Doctors were able to delay delivery long enough to give Emmett several rounds of steroids to help his lungs develop. Even so, he weighed only 1 lb. at birth and was initially given just a 10% chance of survival.

Tricia, who works as an asset protection investigator at a Walmart in Bedford, recalls that because Emmett was born so early in her second trimester, she was asked to make a heartbreaking choice: attempt to resuscitate him after delivery or provide “comfort care” and allow him to pass peacefully.

Baby Emmett.Tricia Santiago

“We decided to do the resuscitation — and it took a second try, I know, for them to get the ventilator in, but they were able to, luckily,” she says. Even then, she wasn’t able to hold her son until June.

At 35, Tricia admits that she and 47-year-old Nel were anxious about what lay ahead for their tiny son.

“We definitely tried to stay hopeful but also temper our expectations,” she explains. “We knew his chances weren’t great, but we were going to do everything we could to give him a chance.”

Emmett seemed to share that determination.

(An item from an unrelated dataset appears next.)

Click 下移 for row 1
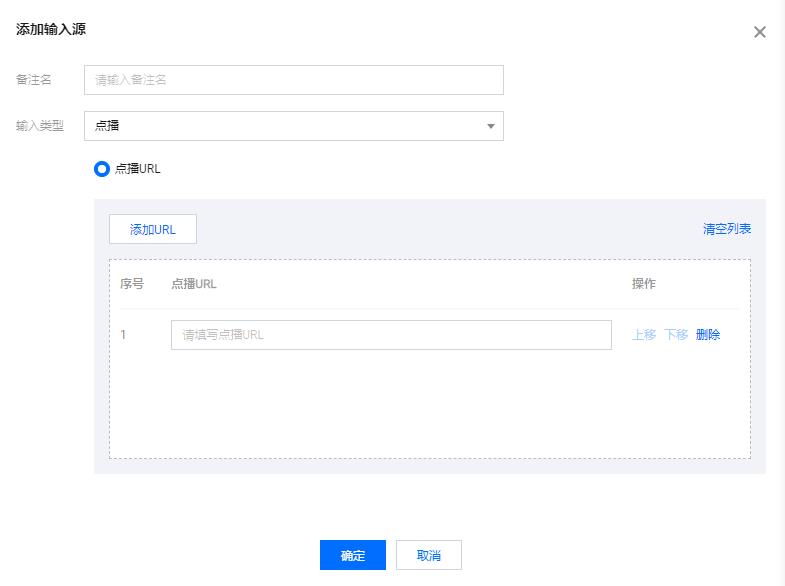 (x=676, y=334)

Tricia and Nel met at the onset of the COVID-19 pandemic and married in January 2021. Tricia quickly became a stepmom, but the couple struggled to conceive a child together naturally.

Through Walmart, Tricia learned about a partnership with fertility and reproductive care company Kindbody, and the couple decided to try in vitro fertilization. On Dec. 16, 2024, she underwent her first embryo transfer and found out she was pregnant by Christmas.

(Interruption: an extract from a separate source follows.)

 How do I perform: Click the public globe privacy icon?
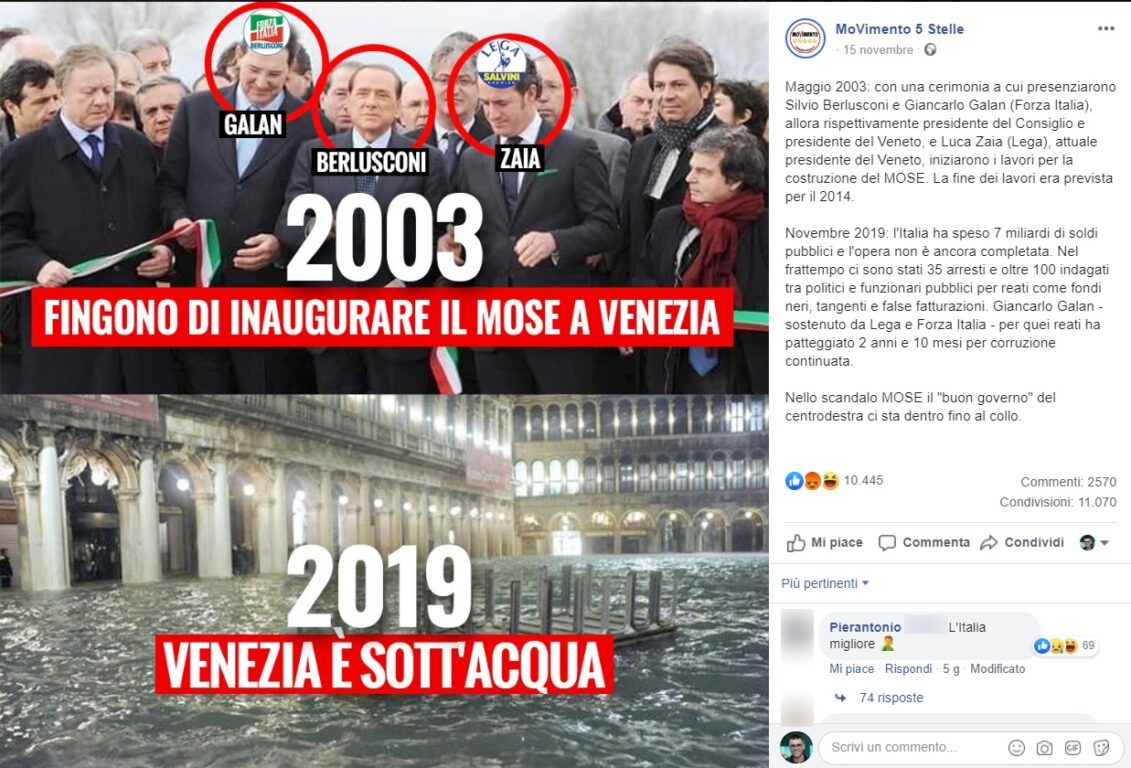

After Emmett’s extremely early arrival, he spent almost five months in the hospital at Baylor.

Day by day, he slowly grew stronger, progressing from a ventilator to a CPAP (continuous positive airway pressure) machine and eventually to an oxygen tank.

Tricia Santiago with her husband, Nel (left), and their son, Emmett. Tricia Santiago

For his parents, the months in the neonatal intensive care unit were emotionally exhausting and physically draining.

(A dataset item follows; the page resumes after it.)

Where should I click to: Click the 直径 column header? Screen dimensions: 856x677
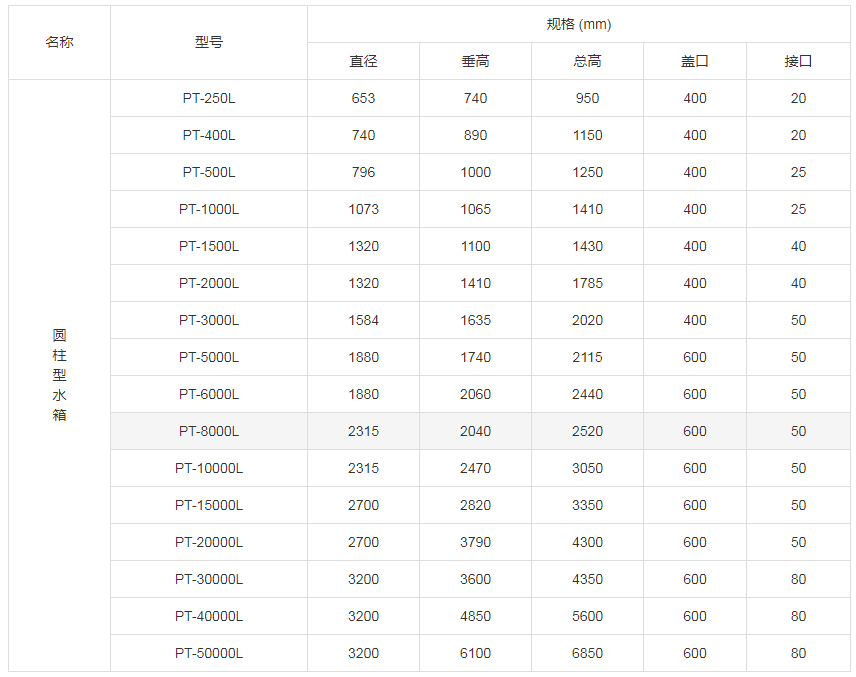pyautogui.click(x=363, y=61)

“We both worked full-time, so we’d work and then drive — it could take up to an hour with traffic — just to see him,” Tricia says. “It was hard every day to leave him there.”

By September, Emmett was finally strong enough to start preparing to go home. Hospital staff trained Tricia and Nel on how to care for him there, including how to manage a feeding tube and an oxygen generator.

After 153 days in the hospital, Emmett “graduated” on Sept. 30.

“It was very exciting,” Tricia says. “Definitely a little scary because he did come home on oxygen support, and we were recommended to get him 24/7 nursing care due to his oxygen needs. But it’s tough to get that covered, just because of how extensive I’m sure it is.”

Tricia is hoping Emmett will qualify for Medicaid, but she says the recent federal government shutdown slowed down their ability to apply.

Meanwhile, Nel, who works in advertising, has had to take unpaid leave under the Family and Medical Leave Act so he can help care for their son.

Despite the financial stress and medical complexities, the family is focused on what they’ve already achieved.

“We manifested for months that he would have that chance,” Tricia says of bringing Emmett home.

Today, Emmett still relies on an oxygen generator and a feeding tube, and Tricia says he “has a lot of other hurdles to work through too.”

On Nov. 18, he underwent a procedure to close a hole in his heart at Children’s Medical Center Dallas, and he is scheduled for laser eye surgery in December.

He has also been diagnosed with chronic lung disease, which Tricia notes is common for babies born as early as he was.

Even so, she is deeply grateful for how far he has come — and that this Thanksgiving, their celebration will be at home instead of in a hospital room.

“He’s really wanted to be here on this Earth with us,” she says.